The components of a data mesh architecture
Sep 22, 2023
OpinionWe’ve talked about the four principles that drive data mesh architecture. But what are the components of the data mesh architecture in today’s modern data applications? Let’s examine each of the layers of a data mesh architecture and how each piece works together to deliver increased scalability, greater trust in and reliability of data, and faster delivery of data products.
How data mesh changes data architecture
Data mesh is a new approach to data architecture. Rather than managing all data and data processing as a single monolith, it decomposes data into a series of data domains, each owned by the team closest to that data.
In a monolithic data management approach, technology drives ownership. A single data engineering team typically owns all the data storage, pipelines, testing, and analytics for multiple teams—such as Finance, Sales, etc.
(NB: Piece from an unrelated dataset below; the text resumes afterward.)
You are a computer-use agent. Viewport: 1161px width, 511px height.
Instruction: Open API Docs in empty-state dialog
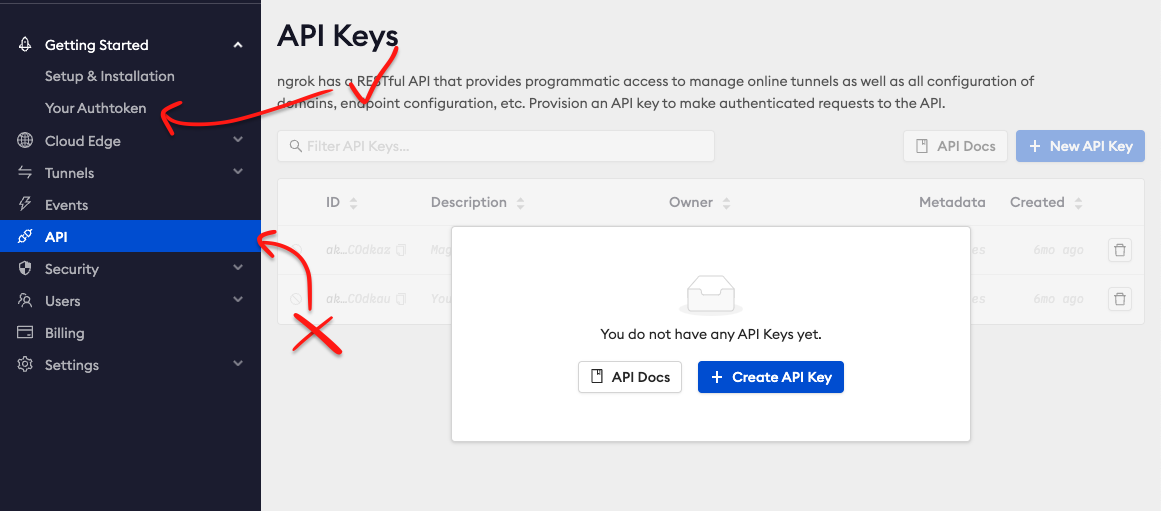click(x=630, y=377)
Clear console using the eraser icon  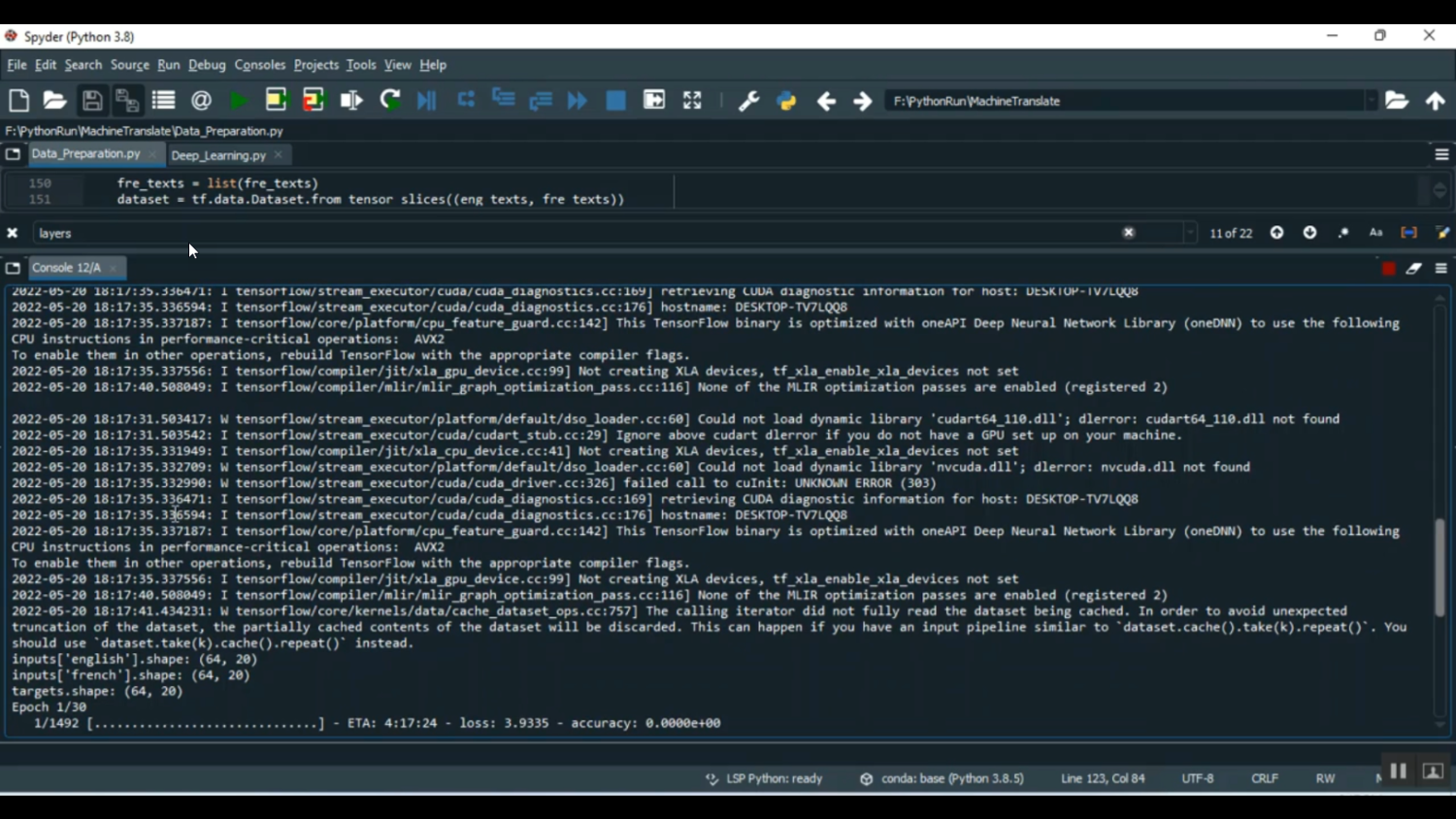1414,269
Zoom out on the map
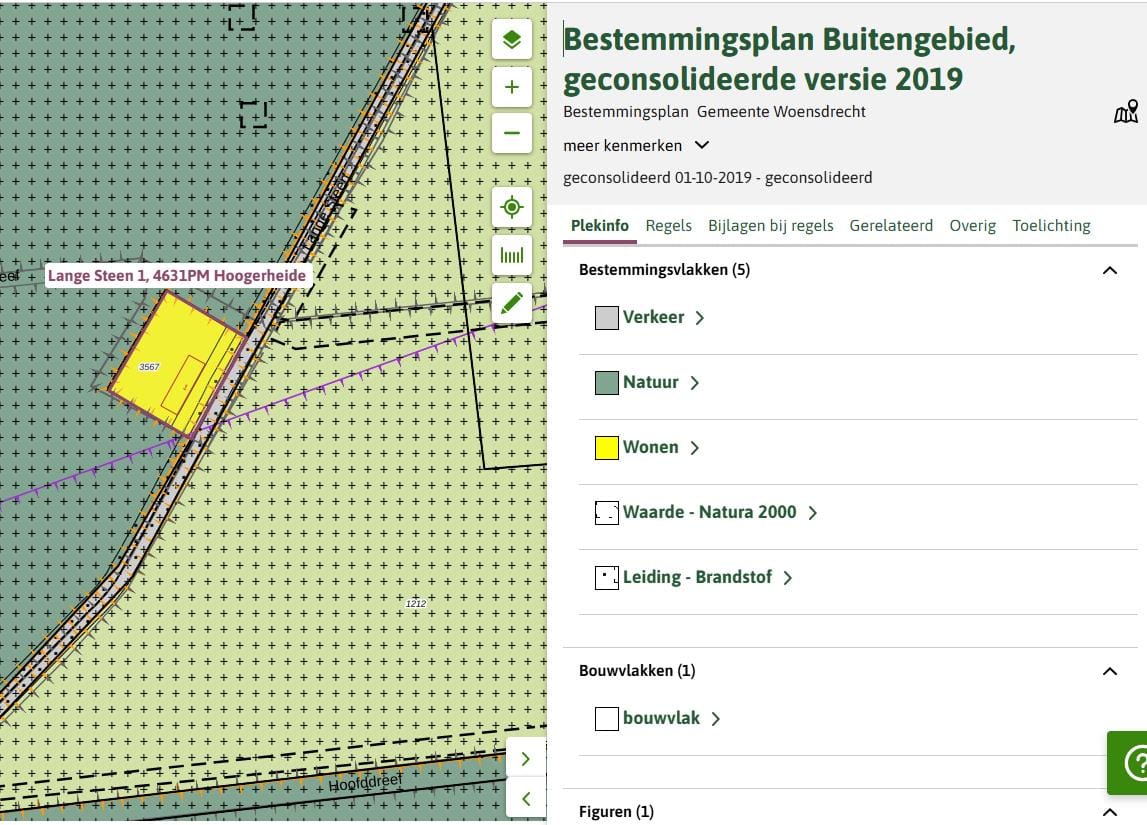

In a data mesh architecture, business function drives ownership. The data engineering team still owns a centralized data platform that offers services such as storage, ingestion, analytics, security, and governance. But teams such as Finance and Sales would each own their data and its full lifecycle (e.g. making code changes and maintaining code in production). Moving to a data mesh architecture brings numerous benefits:
- It removes roadblocks to innovation by creating a self-service model for teams to create new data products
- It democratizes data while retaining centralized governance and security controls
- It decreases data project development cycles, saving money and time that can be driven back into the business
Because it’s evolved from previous approaches to data management, data mesh uses many of the same tools and systems that monolithic approaches use, yet exposes these tools in a self-service model combining agility, team ownership, and organizational oversight.
[Join us at Coalesce October 16-19 to learn from data leaders about how they built scalable data mesh architectures at their organizations.]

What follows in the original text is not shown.